• [Task goal]
According to the excerpt on sparsity in spiking neural networks, by how much did using the fast sigmoid surrogate gradient function instead of arctan improve frames per second per watt?

• [Excerpt]
IV Understanding the Dynamics of Sparsity in Practical SNNs

The inherent sparsity of SNNs is key to their energy efficiency. Sparsity is a dynamic property influenced by various factors like the network’s training algorithms, neuron models, input encoding methods, and dataset characteristics. This section explores the impact of neuron models, their hyperparameters, and encoding methods on sparsity.

IV-A Sparsity in the LIF and Lapicque neuron models

To examine the sparsity characteristics of neuron models, we consider two simple models: Lapicque [42] and leaky integrate-and-fire (LIF) [11]. The Lapicque model, introduced in 1907, represents a neuron as a single point with a membrane potential that evolves in response to incoming inputs ( $I(t)$ ). If the membrane potential ( $u_{j}(t)$ ) exceeds a threshold ( $\theta$ ), the neuron fires a spike and resets to its resting value ( $u_{rest}$ ):

\frac{du_{j}(t)}{dt}=\begin{cases}I(t)&\text{if }u_{j}(t)<\theta\\ u_{rest}&\text{if }u_{j}(t)\geq\theta\end{cases}

(1)

Due to its simplicity, sparsity emerges naturally in the Lapicque model. If the input is insufficient to push the membrane potential above the threshold, the neuron remains silent. Sparsity in this model is primarily determined by the distribution of input weights and the chosen threshold value. However, its lack of temporal dynamics limits the complexity of sparsity patterns it can exhibit.

The LIF model extends the Lapicque model by introducing a “leak” term, simulating the gradual decay of the membrane potential towards its resting state. The interplay between input strength, the membrane potential’s leak term, and the firing threshold governs the neuron’s spiking behavior. The leak’s time constant influences how quickly the neuron “forgets” previous inputs, impacting sparsity. A shorter time constant leads to a more rapid decay of the membrane potential in the absence of new inputs and effectively increases the amount of input current required to reach the firing threshold, thereby leading to sparser activity. The LIF neuron’s characteristics can be expressed as:

u_{j}[t+1]=\beta\cdot u_{j}[t]+\sum_{i}w_{ij}\cdot s_{i}[t]-s_{j}[t]\cdot\theta

(2)

s_{j}[t]=\begin{cases}1,&\text{if }u_{j}[t]>\theta\\ 0,&\text{otherwise}\end{cases}

(3)

where $\beta$ (decay factor) controls the membrane potential decay rate, and impacts how the previous potential $u_{j}[t]$ affects the current potential $u_{j}[t+1]$ . $\theta$ represents the firing threshold to produce a spike $s_{j}[t]$ . A higher $\beta$ and $\theta$ can lead to sparser firing. More complex neuron models can similarly be analyzed based on their configurable parameters.

IV-B Practical impacts of model hyperparameters on sparsity

Model hyperparameters can significantly influence SNN sparsity and hardware efficiency. For example, a previous study [43] showed that using the fast sigmoid surrogate gradient function instead of arctan increased sparsity and improved frames per second/watt (FPS/W) by 11%. Fine-tuning neuronal parameters like decay rate and threshold further reduced latency by 48% with minimal accuracy loss.

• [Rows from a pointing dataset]
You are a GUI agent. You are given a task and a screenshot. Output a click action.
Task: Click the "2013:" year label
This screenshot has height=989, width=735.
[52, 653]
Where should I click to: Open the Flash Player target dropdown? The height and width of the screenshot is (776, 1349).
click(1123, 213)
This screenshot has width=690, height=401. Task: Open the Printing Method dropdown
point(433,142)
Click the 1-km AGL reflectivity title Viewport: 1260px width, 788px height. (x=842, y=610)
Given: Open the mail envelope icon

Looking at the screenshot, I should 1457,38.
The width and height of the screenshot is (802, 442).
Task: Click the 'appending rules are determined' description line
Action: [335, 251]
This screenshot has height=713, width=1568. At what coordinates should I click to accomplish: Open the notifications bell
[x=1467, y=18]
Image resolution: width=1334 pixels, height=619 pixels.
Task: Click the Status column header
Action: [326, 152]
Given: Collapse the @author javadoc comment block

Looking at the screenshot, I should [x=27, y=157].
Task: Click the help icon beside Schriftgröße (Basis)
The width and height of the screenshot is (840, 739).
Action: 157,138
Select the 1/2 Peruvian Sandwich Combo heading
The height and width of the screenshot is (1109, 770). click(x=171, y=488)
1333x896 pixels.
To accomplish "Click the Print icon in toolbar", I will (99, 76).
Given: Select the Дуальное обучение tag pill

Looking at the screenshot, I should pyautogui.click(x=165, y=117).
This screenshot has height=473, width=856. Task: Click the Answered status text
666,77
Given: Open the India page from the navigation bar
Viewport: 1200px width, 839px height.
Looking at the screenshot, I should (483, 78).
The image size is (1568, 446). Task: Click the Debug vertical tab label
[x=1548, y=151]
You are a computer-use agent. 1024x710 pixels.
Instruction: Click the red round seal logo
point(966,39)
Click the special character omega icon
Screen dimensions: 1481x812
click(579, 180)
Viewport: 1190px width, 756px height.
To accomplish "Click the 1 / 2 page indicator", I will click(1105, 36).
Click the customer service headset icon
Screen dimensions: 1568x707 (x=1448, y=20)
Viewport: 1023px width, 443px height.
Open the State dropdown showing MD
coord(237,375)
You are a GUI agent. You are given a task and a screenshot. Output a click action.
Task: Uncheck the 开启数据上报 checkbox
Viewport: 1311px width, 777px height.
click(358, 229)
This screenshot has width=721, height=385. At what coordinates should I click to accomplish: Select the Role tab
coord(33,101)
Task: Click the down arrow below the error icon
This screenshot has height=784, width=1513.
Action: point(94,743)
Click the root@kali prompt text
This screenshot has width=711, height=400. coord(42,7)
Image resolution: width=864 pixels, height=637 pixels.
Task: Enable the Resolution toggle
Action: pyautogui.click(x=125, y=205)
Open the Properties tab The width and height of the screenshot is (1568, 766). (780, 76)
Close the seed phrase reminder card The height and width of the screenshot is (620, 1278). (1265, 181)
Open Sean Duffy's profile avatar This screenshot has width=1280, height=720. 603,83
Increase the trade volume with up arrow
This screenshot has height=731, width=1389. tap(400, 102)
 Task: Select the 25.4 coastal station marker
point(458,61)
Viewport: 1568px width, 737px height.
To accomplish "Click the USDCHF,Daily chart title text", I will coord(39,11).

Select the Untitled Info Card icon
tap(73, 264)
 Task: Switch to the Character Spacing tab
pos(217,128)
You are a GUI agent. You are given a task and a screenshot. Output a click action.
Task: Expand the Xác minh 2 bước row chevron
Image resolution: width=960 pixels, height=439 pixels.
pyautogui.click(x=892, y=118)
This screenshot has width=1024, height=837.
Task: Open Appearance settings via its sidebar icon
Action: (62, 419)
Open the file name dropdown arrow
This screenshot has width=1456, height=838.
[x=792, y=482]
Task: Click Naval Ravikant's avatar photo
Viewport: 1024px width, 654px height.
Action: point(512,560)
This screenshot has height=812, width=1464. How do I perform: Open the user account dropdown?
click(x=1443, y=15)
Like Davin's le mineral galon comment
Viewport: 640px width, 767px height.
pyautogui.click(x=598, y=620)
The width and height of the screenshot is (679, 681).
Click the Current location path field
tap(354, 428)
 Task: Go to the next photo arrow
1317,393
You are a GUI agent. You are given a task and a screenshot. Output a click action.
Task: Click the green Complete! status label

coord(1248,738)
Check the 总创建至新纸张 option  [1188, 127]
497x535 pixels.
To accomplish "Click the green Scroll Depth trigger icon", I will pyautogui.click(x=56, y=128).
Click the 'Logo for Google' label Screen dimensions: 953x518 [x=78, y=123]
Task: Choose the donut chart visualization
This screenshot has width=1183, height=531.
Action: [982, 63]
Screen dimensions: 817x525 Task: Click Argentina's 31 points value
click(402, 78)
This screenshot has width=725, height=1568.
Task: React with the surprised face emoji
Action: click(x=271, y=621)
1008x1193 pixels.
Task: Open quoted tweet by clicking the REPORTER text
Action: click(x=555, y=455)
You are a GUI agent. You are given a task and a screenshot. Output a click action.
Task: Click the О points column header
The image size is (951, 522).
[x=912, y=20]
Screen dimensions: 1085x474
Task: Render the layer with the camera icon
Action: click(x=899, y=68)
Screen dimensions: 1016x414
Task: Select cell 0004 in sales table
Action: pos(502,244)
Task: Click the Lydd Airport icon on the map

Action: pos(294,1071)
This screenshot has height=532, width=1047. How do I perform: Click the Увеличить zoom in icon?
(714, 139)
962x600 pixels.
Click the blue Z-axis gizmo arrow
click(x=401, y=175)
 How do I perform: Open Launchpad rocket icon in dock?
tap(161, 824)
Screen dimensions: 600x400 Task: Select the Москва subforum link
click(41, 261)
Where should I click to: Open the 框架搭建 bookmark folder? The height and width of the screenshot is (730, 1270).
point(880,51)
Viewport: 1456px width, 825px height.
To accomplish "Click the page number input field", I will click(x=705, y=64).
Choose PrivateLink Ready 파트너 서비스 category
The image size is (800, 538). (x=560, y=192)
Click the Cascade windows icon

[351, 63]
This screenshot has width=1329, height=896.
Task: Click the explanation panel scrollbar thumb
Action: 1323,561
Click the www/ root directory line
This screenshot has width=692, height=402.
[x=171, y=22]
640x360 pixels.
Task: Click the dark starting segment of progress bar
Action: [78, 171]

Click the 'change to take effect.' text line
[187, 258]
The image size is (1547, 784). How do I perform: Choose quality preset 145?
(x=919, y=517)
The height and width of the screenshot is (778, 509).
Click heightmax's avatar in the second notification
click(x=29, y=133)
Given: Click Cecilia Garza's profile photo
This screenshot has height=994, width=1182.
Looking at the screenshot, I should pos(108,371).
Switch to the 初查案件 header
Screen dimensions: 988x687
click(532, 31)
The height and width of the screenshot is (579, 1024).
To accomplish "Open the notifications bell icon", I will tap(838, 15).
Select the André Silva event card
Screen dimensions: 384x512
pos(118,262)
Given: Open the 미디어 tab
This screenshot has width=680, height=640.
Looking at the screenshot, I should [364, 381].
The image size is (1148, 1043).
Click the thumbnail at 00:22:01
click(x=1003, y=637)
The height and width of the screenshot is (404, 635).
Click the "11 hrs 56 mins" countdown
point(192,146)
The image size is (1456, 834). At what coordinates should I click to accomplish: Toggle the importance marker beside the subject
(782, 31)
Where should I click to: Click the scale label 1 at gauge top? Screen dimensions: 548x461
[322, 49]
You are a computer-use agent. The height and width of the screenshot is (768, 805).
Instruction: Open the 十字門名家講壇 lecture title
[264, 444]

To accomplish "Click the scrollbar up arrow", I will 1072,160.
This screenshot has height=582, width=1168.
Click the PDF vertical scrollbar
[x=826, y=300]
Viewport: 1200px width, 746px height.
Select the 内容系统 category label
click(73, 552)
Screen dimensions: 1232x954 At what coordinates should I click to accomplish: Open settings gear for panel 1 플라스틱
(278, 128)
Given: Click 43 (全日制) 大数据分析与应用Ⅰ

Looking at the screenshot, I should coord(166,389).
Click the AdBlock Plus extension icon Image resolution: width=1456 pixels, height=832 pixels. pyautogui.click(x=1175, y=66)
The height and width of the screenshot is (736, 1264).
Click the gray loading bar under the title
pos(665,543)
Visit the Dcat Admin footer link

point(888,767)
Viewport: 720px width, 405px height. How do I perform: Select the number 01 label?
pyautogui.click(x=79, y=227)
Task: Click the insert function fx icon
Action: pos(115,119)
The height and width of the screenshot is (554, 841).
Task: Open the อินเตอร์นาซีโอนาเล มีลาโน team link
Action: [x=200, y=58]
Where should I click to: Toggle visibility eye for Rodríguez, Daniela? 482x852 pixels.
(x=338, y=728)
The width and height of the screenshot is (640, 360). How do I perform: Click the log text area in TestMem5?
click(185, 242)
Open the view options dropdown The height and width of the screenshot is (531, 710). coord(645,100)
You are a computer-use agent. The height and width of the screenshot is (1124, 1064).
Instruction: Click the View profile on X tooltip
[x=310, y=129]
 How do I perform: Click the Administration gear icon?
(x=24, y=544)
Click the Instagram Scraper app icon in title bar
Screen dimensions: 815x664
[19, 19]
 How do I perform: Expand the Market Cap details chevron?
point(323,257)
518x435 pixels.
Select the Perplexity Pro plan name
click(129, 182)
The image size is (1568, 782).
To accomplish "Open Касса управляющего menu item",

• [Correct result]
By 11%.